Upcoming Grief Circles
Below you’ll find the currently available grief circles. Each circle is gently facilitated and held with care, offering a calm space to sit alongside others navigating loss, change, or grief.
Places are intentionally limited to support a sense of safety and connection. When a circle is full, booking will close.
Featured Grief Circle
Upcoming
Mothers Spring Grief Circle — Sunday 17th May
Zoom 9.45am -11.15am 21GBP
As the light returns and the earth begins to soften into Spring, we move into the season of the Great Mother, the time when life begins to stir again in the soil, in the trees, in the bodies of the earth.
And yet for many mothers, this season can also bring us closer to what has been lost.
The babies we carried.
The pregnancies that ended.
The children who we are calling in and miss but have not met yet.
The mothers we have lost.
This circle is a gentle space for the theme of Mother for any kind of grief, whether your loss was recent or many years ago.
A place to pause together and honour the love that remains.
We will gather in a small, intimate circle to sit with the returning light of spring, to acknowledge the lives that passed through us, and to be held in the presence of the Great Mother who holds all cycles of life and loss.
Through quiet sharing, reflection and simple ritual, we will honour what was, and make space for what is still moving within us.
I look forward to welcoming you x
What to Expect
Each grief circle is thoughtfully held and gently guided, creating a sense of safety and grounding throughout.

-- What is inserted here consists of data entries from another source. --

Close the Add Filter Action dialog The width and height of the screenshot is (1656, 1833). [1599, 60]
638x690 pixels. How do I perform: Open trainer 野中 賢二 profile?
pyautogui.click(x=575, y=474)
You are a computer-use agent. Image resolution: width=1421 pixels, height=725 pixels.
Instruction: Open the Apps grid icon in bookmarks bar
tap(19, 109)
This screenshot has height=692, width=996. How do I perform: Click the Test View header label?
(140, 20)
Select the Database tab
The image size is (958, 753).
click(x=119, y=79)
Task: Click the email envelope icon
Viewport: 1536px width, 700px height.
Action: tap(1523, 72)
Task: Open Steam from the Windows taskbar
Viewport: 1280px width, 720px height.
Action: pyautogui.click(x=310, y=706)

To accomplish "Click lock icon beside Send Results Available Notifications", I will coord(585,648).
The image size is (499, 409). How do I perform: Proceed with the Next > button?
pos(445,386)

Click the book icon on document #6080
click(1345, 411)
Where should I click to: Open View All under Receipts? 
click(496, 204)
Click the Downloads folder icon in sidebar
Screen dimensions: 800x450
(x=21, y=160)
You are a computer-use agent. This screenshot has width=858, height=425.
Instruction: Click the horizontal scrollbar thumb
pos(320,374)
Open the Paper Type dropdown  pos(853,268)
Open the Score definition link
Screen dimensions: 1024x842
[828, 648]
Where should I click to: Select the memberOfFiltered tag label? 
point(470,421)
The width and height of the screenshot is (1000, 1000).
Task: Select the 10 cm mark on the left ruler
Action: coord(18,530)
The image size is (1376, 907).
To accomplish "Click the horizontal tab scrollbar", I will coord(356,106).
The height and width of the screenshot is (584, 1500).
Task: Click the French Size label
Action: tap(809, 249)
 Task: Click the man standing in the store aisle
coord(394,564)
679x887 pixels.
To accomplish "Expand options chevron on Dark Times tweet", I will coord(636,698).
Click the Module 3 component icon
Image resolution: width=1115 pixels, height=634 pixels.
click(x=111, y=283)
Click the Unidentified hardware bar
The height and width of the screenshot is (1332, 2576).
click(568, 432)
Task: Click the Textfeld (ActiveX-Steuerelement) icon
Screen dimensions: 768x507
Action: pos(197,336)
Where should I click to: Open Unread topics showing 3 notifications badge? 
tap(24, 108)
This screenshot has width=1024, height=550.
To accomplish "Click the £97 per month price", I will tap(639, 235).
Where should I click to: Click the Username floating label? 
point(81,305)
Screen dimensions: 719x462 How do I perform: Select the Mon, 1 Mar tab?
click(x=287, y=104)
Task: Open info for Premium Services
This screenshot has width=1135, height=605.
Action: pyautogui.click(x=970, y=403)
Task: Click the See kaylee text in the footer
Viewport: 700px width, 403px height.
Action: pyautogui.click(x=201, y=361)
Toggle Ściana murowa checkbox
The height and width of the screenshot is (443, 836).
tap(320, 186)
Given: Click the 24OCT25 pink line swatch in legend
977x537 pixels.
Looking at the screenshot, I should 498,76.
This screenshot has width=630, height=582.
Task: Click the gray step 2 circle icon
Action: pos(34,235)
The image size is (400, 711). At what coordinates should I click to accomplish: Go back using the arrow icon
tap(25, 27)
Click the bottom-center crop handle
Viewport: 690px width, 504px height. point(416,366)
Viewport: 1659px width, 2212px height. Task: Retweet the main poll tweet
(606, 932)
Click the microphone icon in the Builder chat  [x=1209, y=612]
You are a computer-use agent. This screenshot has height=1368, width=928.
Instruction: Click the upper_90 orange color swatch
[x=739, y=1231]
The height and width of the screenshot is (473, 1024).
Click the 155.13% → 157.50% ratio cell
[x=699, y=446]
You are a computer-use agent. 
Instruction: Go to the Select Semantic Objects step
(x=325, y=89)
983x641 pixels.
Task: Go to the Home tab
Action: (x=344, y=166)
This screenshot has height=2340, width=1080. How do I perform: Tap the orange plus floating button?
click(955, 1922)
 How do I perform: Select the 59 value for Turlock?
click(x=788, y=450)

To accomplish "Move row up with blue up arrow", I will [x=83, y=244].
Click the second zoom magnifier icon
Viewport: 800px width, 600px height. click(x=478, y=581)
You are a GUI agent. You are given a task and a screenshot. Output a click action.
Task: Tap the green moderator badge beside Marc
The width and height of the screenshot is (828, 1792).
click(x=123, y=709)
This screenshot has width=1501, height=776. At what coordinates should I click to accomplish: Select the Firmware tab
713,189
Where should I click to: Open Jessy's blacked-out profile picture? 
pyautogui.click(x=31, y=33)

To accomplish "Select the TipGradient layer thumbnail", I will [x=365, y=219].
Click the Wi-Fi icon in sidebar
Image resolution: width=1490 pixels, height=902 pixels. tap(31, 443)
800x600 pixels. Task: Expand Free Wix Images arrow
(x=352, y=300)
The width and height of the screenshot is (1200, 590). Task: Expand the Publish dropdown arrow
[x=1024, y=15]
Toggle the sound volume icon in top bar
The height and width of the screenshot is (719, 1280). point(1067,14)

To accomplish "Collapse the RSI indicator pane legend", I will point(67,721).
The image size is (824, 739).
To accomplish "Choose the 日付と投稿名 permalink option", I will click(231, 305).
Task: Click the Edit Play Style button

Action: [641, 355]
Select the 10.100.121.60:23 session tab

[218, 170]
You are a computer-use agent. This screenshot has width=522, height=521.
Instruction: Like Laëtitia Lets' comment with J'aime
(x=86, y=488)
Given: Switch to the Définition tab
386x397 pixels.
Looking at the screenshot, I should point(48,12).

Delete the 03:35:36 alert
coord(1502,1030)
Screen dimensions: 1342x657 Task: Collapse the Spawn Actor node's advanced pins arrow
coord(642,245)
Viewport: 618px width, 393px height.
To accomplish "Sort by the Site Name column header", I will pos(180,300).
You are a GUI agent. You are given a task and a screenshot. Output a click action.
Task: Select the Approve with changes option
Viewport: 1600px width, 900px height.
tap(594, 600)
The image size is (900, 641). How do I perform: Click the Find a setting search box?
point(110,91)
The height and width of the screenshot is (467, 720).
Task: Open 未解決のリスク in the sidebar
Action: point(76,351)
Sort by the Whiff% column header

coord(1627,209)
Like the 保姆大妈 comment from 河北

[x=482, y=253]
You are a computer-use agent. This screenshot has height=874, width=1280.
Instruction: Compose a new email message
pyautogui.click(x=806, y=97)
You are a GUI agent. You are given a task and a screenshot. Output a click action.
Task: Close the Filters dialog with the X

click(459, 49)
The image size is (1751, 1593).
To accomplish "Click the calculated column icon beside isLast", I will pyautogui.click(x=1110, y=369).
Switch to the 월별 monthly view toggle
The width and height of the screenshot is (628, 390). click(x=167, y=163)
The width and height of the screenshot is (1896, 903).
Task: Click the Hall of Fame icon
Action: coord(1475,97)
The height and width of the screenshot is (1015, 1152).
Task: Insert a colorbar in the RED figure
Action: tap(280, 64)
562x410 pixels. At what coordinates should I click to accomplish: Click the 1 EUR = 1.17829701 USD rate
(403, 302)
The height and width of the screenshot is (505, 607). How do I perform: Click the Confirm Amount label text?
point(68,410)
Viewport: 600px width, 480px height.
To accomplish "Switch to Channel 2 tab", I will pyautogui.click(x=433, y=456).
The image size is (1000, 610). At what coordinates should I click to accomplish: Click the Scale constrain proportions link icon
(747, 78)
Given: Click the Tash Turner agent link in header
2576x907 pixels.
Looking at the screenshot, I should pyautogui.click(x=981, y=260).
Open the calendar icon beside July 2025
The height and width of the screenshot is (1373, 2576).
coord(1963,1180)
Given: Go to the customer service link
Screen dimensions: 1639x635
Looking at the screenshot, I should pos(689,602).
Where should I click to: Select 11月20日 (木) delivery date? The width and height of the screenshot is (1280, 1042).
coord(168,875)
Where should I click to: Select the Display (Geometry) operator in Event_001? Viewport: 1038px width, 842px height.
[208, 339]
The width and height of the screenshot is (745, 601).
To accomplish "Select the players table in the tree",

Within the circle, there is space for:
❃ Gentle guidance and clear boundaries
❃ Time for reflection, sharing, or quiet presence
❃ No expectation to speak or participate in any particular way
❃ Respect for each person’s pace and experience
Grief circles may include simple grounding practices, moments of reflection, and space for shared humanity — always offered as an invitation, never a requirement.
Who These Circles Are For
Grief circles are open to those navigating:
❃ Grief after loss or bereavement
❃ Miscarriage or pregnancy loss
❃ Anticipatory grief
❃ Life transitions, endings, or change
❃ A desire for shared, compassionate support
You do not need to have the “right words” or a particular type of grief to attend.
Join an upcoming grief circle
If a shared, supportive space feels right for you, you’re warmly invited to join an upcoming grief circle. These are gentle, facilitated spaces — with no pressure to speak or explain.
Death Meditations
Death meditations are quiet, guided in-person gatherings that create space to sit with impermanence, mortality, and the natural cycles of life and death.
Held with care and simplicity, these sessions invite slowness, reflection, and inward listening, without expectation to speak or participate in any particular way. They offer a gentle opportunity to meet death with curiosity, steadiness, and presence, within a supportive group setting.
Join an upcoming death meditation
If a quiet, contemplative space feels right for you, you’re warmly invited to join an upcoming death meditation. These are guided, in-person sessions held with care and simplicity, with no pressure to speak or share.
“To honour grief, to grant it space and time in our frantic world, is to fulfill a covenant with soul- to welcome all that is, thereby granting room for our most authentic life. Grief stirs the heart, it is indeed the song of a soul alive.”